# YOUR INSTRUCTIONS:
Transcribe the listing verbatim, please, with images dropped.

---------- INPUT FOR THIS TASK

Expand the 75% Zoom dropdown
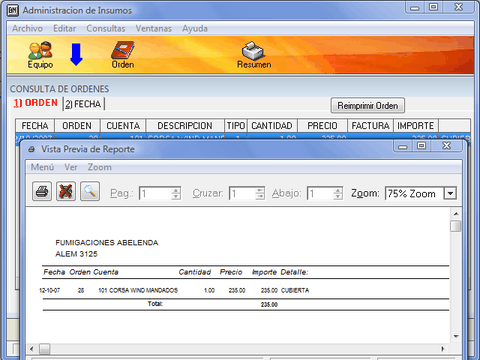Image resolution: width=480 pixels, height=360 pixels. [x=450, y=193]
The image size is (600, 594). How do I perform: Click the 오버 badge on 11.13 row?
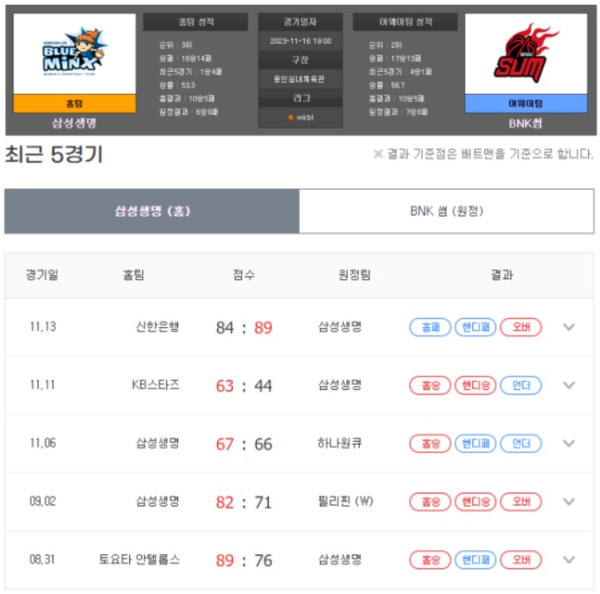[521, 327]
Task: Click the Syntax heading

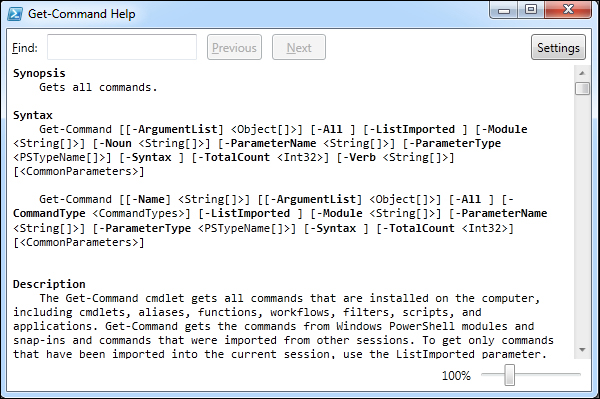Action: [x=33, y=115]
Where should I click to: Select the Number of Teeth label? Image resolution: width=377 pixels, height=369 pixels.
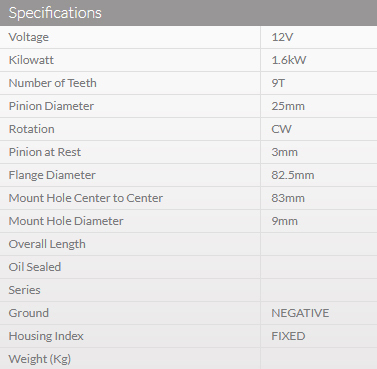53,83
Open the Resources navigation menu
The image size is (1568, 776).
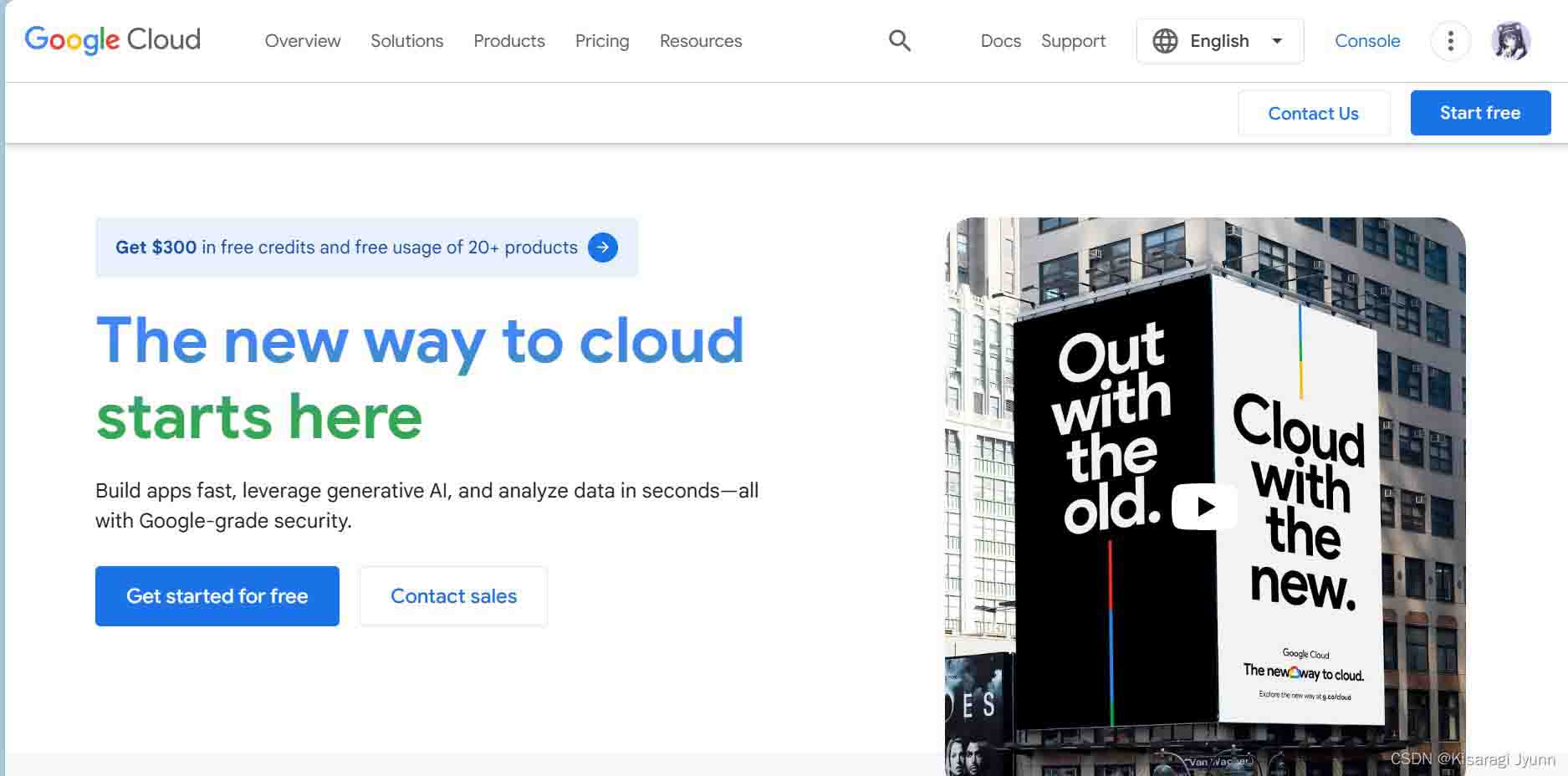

--------------------

# ANSWER SECTION:
Expand the 75% Zoom dropdown
Image resolution: width=480 pixels, height=360 pixels. [x=450, y=193]
The image size is (600, 594). How do I perform: Click the 오버 badge on 11.13 row?
[521, 327]
Task: Click the Syntax heading

Action: [x=33, y=115]
Where should I click to: Select the Number of Teeth label? Image resolution: width=377 pixels, height=369 pixels.
53,83
Open the Resources navigation menu
The image size is (1568, 776).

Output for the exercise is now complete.